It is well known that a raindrop falls under the influence of the downward gravitational force and the opposing resistive force. The latter is known to be proportional to the speed of the drop but is otherwise undetermined. Consider a drop of mass $1.00 \; g$ falling from a height $1.00 \; km$. It hits the ground with a speed of $50.0 \; m s^{-1}$. $(a)$ What is the work done by the gravitational force? $(b)$ What is the work done by the unknown resistive force?

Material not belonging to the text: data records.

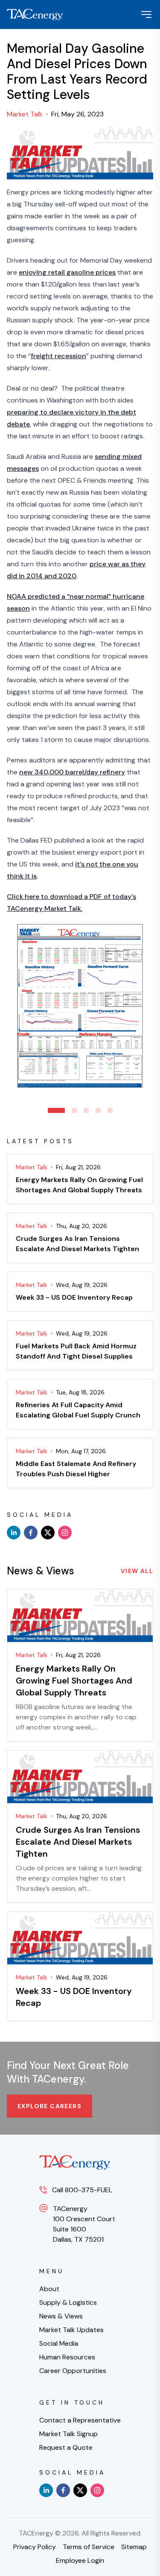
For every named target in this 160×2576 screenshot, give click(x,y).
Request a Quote (66, 2447)
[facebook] (31, 1532)
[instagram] (65, 1532)
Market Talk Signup (68, 2433)
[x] (48, 1532)
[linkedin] (13, 1532)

(N/A) The change in kinetic energy of the drop is $\Delta K = \frac{1}{2} m v^2 - 0 = \frac{1}{2} \times 10^{-3} \; kg \times (50.0 \; m s^{-1})^2 = 1.25 \; J$,assuming the drop starts from rest.
Taking $g = 10 \; m s^{-2}$,the work done by the gravitational force is $W_g = mgh = 10^{-3} \; kg \times 10 \; m s^{-2} \times 1000 \; m = 10.0 \; J$.
$(b)$ According to the work-energy theorem,$\Delta K = W_g + W_r$,where $W_r$ is the work done by the resistive force.
Thus,$W_r = \Delta K - W_g = 1.25 \; J - 10.0 \; J = -8.75 \; J$.